*Текст упражнения:*
○ ○ ○ ○ ○ ○ ○
Так что же такое власть?
Она неистовое и одновременно трусливое желание командовать одних и, к сожалению, согласие подчиняться других. И ... всё! Исключи одно из двух условий – и любая власть рухнет, погребёт сама себя под взметнувшимся бунтом или сойдёт на нет в медленном издыхании забвения. Подчиняются тирану в любом, самом неожиданном демократическом обличьи, потому что подчиняются признавшие право другого командовать, повелевать. А уж как обряжают власть по необходимости – это не суть, это форма. И конечно, конкретная форма важна, но плебеи в конечном итоге утверждают любую власть, потому что подчиняются.
Ведь как всё просто! А ведь достаточно разорвать, разрубить сложившееся целое. В случае с сержантом не признать за ним права издеваться. В случае со «стариками» вмешаться начальнику заставы и утвердить уставные (якобы) отношения. В случае с олигархом … Вот тут нужна не меньше, чем социалистическая революция, лишающая кого бы то ни было права частной собственности на богатства. Такое уже было в нашей стране и привело … к утверждению «наслаждения неравенством», то есть к власти не коммунистов, а коммунистических вельмож, этих избранных над многими и многими другими.
○ ○ ○ ○ ○ ○ ○
*Что нужно решить:*
Ответьте на вопросы по тексту о власти.
1. Из каких двух условий, согласно тексту, складывается власть?
2. Что должен сделать начальник заставы в случае со «стариками»?
3. К чему привела социалистическая революция в нашей стране?

(Сохранённые записи данных)
○ ○ ○ ○ ○ ○ ○
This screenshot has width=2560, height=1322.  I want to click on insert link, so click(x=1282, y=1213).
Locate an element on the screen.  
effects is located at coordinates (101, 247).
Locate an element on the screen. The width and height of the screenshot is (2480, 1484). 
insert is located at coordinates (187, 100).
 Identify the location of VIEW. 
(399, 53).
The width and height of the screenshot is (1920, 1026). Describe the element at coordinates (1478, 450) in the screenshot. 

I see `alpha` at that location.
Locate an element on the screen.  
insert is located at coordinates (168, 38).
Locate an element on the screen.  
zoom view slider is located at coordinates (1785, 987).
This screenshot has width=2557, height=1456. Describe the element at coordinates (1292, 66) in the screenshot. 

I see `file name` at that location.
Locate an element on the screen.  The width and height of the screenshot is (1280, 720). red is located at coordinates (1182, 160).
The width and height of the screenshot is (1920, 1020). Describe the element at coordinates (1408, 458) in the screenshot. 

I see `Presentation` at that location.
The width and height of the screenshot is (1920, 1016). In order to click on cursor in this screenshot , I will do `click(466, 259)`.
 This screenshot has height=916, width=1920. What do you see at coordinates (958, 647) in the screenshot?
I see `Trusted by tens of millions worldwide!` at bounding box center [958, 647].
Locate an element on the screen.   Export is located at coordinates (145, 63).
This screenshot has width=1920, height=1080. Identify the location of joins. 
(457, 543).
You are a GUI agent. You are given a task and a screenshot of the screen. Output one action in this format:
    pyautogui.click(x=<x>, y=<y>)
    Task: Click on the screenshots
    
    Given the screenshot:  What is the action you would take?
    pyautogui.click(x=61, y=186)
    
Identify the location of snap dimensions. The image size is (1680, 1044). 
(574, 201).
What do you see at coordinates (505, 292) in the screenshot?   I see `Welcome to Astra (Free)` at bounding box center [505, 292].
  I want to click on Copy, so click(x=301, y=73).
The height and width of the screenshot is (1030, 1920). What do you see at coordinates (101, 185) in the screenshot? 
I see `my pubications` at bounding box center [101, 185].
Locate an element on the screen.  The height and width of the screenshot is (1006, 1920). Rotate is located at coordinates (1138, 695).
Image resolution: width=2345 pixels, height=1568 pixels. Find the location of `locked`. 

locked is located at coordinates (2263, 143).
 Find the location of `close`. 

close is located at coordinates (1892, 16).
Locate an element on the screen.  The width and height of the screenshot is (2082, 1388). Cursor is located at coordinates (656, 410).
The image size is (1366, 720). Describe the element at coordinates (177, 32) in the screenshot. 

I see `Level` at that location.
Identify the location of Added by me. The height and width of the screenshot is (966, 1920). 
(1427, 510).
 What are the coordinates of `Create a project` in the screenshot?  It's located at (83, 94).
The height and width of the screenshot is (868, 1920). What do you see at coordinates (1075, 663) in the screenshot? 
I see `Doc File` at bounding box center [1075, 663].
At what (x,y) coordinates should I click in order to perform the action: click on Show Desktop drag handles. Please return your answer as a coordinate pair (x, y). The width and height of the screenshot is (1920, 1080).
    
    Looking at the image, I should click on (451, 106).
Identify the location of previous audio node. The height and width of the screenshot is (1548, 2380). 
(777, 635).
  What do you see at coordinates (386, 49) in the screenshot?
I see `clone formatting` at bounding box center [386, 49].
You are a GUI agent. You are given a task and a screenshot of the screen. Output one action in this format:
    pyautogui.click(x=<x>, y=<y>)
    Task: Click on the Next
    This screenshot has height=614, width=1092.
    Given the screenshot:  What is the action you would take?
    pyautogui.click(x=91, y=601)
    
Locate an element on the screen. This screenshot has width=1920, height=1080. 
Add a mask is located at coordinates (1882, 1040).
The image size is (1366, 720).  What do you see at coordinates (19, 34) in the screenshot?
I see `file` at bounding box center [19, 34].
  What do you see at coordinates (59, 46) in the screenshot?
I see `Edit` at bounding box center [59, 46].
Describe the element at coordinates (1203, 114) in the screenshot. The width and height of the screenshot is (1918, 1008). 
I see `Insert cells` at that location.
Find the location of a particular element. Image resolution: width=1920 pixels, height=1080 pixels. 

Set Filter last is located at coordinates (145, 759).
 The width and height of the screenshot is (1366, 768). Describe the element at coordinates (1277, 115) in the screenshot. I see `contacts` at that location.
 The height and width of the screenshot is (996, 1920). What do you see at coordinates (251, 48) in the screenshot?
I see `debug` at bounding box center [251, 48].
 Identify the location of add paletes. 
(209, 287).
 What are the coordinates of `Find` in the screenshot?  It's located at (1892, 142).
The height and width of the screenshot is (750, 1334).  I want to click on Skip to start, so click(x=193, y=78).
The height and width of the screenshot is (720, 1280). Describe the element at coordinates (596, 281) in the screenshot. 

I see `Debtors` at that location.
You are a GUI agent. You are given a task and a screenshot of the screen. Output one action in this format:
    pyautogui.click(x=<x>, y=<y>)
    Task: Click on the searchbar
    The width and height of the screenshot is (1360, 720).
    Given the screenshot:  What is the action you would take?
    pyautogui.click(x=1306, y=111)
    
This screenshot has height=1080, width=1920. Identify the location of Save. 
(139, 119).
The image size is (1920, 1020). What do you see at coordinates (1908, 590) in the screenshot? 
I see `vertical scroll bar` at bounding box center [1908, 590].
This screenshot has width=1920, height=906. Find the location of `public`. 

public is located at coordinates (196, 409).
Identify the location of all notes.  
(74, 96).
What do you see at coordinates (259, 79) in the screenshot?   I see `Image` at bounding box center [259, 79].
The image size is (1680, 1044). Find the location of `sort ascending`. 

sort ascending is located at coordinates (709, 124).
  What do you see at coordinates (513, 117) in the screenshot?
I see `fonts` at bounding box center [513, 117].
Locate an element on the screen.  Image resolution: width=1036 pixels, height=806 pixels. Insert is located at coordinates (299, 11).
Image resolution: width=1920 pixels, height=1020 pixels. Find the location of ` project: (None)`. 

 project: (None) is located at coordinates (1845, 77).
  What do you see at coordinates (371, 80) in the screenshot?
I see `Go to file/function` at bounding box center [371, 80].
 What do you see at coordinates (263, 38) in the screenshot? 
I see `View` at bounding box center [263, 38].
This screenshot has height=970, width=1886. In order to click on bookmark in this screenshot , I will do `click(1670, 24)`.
○ ○ ○ ○ ○ ○ ○
*Ответ ниже:*
1. Из неистового и одновременно трусливого желания командовать одних и согласия подчиняться других.
2. Вмешаться и утвердить уставные (якобы) отношения.
3. К утверждению «наслаждения неравенством», то есть к власти не коммунистов, а коммунистических вельмож.